__WHAT THIS TASK INVOLVES__
The answer must consist of every line from the entries that holds the word "navigation".

__RECORDS FOR THIS TASK__
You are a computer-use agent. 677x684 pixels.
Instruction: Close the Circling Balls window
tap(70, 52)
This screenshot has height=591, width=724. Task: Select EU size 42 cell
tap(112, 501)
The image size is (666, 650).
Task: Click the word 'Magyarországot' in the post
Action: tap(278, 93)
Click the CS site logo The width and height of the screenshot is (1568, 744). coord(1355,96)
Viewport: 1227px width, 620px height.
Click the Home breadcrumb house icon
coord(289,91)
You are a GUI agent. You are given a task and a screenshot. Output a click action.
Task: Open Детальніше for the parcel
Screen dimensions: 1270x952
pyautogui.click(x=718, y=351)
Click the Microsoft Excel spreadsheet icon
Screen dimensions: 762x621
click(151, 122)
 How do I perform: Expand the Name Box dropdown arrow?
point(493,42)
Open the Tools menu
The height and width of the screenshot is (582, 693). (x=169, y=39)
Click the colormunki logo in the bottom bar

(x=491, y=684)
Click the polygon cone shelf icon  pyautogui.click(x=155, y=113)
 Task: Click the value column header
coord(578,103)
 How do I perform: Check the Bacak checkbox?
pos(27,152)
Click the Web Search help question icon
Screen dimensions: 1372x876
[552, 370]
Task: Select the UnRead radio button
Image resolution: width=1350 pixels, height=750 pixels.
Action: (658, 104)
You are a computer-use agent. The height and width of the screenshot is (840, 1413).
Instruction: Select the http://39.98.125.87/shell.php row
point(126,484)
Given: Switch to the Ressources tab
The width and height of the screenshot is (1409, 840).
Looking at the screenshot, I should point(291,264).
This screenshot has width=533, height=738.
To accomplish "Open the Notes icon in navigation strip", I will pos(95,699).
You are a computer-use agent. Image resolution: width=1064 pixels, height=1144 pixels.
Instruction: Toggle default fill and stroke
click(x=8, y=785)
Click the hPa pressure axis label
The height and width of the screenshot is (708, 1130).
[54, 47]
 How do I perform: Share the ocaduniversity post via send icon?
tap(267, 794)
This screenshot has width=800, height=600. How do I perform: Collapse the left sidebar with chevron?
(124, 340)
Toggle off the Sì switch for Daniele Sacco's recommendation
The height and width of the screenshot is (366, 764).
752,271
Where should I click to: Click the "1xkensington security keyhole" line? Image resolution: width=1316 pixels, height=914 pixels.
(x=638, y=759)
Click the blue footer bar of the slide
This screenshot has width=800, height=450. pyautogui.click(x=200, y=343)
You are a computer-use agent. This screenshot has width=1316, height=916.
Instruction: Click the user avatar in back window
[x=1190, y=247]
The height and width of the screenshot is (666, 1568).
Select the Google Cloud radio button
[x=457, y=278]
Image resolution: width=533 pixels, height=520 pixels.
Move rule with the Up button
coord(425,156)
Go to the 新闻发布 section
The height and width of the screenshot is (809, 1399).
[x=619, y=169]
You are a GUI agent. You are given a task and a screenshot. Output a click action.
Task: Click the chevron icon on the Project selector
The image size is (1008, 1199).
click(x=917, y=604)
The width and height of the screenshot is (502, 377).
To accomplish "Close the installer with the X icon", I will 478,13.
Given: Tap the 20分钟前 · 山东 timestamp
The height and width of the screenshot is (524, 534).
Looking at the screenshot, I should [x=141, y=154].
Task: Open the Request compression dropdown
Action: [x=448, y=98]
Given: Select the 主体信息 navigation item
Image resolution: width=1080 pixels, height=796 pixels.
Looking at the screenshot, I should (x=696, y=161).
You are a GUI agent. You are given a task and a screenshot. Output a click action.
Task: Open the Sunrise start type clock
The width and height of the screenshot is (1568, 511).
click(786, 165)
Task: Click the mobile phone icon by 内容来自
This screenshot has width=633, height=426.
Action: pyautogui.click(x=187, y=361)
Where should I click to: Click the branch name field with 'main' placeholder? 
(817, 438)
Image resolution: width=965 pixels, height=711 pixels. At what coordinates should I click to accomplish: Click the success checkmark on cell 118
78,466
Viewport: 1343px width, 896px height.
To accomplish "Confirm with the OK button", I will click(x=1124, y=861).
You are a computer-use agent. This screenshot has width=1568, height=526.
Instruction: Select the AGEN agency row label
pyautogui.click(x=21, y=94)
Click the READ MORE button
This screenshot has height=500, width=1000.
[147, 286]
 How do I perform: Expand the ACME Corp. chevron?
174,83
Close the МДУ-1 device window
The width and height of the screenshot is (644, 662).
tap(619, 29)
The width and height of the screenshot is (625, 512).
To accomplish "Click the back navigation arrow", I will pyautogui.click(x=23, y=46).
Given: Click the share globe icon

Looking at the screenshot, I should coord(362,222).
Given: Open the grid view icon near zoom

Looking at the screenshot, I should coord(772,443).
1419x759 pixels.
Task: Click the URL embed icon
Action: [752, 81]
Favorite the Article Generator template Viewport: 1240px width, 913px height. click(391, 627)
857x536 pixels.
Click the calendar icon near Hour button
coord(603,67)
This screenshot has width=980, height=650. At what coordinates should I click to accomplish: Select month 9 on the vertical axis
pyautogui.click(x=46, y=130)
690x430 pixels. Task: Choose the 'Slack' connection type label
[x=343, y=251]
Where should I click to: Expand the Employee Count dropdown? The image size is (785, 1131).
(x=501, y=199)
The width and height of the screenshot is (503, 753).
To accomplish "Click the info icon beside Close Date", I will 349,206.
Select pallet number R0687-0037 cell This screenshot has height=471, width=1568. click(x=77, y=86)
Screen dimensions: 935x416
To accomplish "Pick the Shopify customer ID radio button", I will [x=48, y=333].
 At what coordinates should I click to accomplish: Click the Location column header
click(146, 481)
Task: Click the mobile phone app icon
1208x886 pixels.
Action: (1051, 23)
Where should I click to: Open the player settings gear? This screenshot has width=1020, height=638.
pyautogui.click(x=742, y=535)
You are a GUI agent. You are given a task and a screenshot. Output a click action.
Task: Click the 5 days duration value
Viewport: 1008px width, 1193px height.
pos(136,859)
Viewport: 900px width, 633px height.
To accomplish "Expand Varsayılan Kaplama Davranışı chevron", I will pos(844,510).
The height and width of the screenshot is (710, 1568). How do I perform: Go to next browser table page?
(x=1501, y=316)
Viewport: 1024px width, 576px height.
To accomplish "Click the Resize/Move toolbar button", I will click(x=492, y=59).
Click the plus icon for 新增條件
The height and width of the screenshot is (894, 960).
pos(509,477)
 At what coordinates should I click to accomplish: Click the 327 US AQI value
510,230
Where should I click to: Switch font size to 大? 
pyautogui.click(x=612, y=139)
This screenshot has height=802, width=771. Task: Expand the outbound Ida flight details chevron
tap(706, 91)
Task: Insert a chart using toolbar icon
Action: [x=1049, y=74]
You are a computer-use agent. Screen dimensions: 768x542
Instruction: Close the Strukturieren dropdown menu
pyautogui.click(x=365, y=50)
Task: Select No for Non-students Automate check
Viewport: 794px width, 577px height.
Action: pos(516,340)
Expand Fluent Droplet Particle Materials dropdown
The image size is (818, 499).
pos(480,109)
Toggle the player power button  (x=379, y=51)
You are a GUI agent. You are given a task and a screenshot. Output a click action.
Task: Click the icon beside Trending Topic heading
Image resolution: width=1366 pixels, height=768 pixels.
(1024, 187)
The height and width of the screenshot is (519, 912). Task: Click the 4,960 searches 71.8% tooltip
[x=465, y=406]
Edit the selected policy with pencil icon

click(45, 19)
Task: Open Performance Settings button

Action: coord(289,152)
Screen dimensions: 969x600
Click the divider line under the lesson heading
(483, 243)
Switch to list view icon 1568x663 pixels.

__SOLUTION TO THE EXERCISE__
To accomplish "Open the Notes icon in navigation strip", I will pos(95,699).
Given: Select the 主体信息 navigation item
To accomplish "Click the back navigation arrow", I will pyautogui.click(x=23, y=46).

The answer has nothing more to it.